Dataset excerpts:
● ● ●
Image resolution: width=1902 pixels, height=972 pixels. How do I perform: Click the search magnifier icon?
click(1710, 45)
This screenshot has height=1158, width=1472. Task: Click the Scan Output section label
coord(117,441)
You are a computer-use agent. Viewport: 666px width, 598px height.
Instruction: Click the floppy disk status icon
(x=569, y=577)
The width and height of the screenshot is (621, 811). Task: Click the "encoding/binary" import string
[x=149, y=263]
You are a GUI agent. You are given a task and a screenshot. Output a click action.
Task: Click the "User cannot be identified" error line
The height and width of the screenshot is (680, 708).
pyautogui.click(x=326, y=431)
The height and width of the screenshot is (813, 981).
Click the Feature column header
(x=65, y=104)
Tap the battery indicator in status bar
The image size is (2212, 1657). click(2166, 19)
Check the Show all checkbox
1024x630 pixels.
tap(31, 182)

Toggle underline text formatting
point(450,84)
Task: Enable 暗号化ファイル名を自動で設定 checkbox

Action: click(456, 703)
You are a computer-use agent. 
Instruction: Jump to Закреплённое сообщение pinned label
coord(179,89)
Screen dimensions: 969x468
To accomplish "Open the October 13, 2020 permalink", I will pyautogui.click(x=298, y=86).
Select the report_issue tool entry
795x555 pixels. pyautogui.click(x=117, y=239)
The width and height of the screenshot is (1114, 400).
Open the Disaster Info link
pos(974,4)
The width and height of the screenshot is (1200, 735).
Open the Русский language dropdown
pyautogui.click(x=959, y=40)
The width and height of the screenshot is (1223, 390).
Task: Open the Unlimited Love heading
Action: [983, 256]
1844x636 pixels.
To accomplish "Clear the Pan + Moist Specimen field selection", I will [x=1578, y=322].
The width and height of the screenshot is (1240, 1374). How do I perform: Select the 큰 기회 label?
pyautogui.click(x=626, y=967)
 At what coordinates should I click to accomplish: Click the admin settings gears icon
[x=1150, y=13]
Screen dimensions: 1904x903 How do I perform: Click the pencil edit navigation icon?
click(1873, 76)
● ● ●
## REQUIRED ACTION
Copy every record exactly, leaving each line intact.

## RESPONSE BOX
Image resolution: width=1902 pixels, height=972 pixels. How do I perform: Click the search magnifier icon?
click(1710, 45)
This screenshot has height=1158, width=1472. Task: Click the Scan Output section label
coord(117,441)
You are a computer-use agent. Viewport: 666px width, 598px height.
Instruction: Click the floppy disk status icon
(x=569, y=577)
The width and height of the screenshot is (621, 811). Task: Click the "encoding/binary" import string
[x=149, y=263]
You are a GUI agent. You are given a task and a screenshot. Output a click action.
Task: Click the "User cannot be identified" error line
The height and width of the screenshot is (680, 708).
pyautogui.click(x=326, y=431)
The height and width of the screenshot is (813, 981).
Click the Feature column header
(x=65, y=104)
Tap the battery indicator in status bar
The image size is (2212, 1657). click(2166, 19)
Check the Show all checkbox
1024x630 pixels.
tap(31, 182)

Toggle underline text formatting
point(450,84)
Task: Enable 暗号化ファイル名を自動で設定 checkbox

Action: click(456, 703)
You are a computer-use agent. 
Instruction: Jump to Закреплённое сообщение pinned label
coord(179,89)
Screen dimensions: 969x468
To accomplish "Open the October 13, 2020 permalink", I will pyautogui.click(x=298, y=86).
Select the report_issue tool entry
795x555 pixels. pyautogui.click(x=117, y=239)
The width and height of the screenshot is (1114, 400).
Open the Disaster Info link
pos(974,4)
The width and height of the screenshot is (1200, 735).
Open the Русский language dropdown
pyautogui.click(x=959, y=40)
The width and height of the screenshot is (1223, 390).
Task: Open the Unlimited Love heading
Action: [983, 256]
1844x636 pixels.
To accomplish "Clear the Pan + Moist Specimen field selection", I will [x=1578, y=322].
The width and height of the screenshot is (1240, 1374). How do I perform: Select the 큰 기회 label?
pyautogui.click(x=626, y=967)
 At what coordinates should I click to accomplish: Click the admin settings gears icon
[x=1150, y=13]
Screen dimensions: 1904x903 How do I perform: Click the pencil edit navigation icon?
click(1873, 76)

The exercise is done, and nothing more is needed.